Based on the information provided, it is apparent that ridge regression performed better, so increasing the complexity of the model alongside testing it with different parameters may help us make an informed decision on whether ridge regression, linear regression or any other modeling technique needs to be implemented. However, if the accuracy of the newer models is relatively low and not providing valuable information to the group of car dealers, then it may be necessary to revisit and adjust the hyperparameters of the models. Additionally, it is important to consider the context of the data provided and how it is being used by the car dealers. If more detailed analysis and insights are needed to better inform their decisions, then it may be worthwhile to explore other methods such as deep learning algorithms.

### Deployment

Now that we've settled on our models and findings, it is time to deliver the information to the client.  You should organize your work as a basic report that details your primary findings.  Keep in mind that your audience is a group of used car dealers interested in fine tuning their inventory.

<h1>REPORT</h1>

This report is intended to provide an overview of the performance of two models for predicting used car prices: linear regression and ridge regression. Our primary finding is that the use of ridge regression yields better results than linear regression when it comes to predicting used car prices. The r2 score for ridge regression with grid search implemented for hyperparameters gave a much better result than linear regression, indicating that model complexity is a huge factor in the final accuracy of the results.
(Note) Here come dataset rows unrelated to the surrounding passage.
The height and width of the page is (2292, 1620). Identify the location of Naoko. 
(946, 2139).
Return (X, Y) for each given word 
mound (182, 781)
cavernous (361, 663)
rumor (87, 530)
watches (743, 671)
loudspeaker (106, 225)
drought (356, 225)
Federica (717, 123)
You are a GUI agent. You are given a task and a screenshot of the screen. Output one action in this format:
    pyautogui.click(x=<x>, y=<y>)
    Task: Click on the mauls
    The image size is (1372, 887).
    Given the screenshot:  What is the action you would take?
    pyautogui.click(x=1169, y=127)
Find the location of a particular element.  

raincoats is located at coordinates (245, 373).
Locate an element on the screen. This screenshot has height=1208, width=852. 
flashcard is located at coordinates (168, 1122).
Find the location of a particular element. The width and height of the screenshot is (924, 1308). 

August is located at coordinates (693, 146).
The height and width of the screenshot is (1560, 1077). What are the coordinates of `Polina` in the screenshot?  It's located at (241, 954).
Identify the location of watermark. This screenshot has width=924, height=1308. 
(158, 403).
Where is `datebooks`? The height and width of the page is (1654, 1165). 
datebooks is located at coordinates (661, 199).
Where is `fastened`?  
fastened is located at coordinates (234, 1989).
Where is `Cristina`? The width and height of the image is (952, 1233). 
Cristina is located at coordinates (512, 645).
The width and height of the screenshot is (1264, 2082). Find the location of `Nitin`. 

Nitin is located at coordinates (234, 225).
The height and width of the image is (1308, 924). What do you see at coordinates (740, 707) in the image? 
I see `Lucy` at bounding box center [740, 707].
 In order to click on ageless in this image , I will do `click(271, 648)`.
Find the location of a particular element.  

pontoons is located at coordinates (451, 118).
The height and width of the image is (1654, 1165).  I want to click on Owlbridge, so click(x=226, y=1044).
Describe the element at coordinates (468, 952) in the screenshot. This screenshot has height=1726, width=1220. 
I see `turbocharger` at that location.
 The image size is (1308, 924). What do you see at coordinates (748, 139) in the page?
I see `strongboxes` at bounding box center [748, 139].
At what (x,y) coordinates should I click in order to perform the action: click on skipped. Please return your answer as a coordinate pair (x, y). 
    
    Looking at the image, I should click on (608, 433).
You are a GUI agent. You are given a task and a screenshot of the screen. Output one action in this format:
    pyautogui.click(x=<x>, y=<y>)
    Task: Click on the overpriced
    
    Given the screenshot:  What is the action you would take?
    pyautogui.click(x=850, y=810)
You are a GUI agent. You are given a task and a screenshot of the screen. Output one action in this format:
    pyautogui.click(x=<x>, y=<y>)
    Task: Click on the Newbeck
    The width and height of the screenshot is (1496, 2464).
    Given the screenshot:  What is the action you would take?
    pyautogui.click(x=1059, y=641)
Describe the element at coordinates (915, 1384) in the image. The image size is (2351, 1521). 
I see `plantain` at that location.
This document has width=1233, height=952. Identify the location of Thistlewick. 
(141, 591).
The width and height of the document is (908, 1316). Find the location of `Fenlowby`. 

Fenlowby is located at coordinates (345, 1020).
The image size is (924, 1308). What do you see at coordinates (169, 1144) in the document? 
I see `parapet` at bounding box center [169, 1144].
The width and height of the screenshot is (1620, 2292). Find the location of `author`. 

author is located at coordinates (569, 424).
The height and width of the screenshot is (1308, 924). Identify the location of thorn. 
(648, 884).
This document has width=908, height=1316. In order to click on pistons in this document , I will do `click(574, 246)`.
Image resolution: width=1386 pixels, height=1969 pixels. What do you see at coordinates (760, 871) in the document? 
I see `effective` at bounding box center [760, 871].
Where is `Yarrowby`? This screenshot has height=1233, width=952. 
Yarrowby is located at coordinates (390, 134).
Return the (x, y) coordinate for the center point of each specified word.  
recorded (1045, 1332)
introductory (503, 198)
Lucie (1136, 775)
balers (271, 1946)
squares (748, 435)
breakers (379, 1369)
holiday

In order to evaluate the two models, we gathered data on used car prices from public information sources. We used a variety of criteria to define and quantify our variables, including the age of the vehicle, the vehicle manufacturer, the model, condition, cylinders, fuel, transmission. We then proceeded to compare the performance of our two models: linear regression and ridge regression. 

The results of our comparison indicated that the use of ridge regression yields a huge improvement over linear regression when it comes to predicting used car prices. This result is consistent with our prior studies comparing ridge regression and linear regression for predicting prices of other items. 

We believe that these results can be particularly beneficial for used car dealers. By leveraging the predictive qualities of ridge regression models, used car dealers will be able to anticipate changes in the market and purchase the inventory that is likely to yield the best rewards.

In conclusion, based on our analysis of the performance of linear regression and ridge regression for predicting used car prices, we recommend that used car dealers leverage the power of ridge regression models to better inform their inventory decisions. This will ensure that they are consistently making the most profitable choices.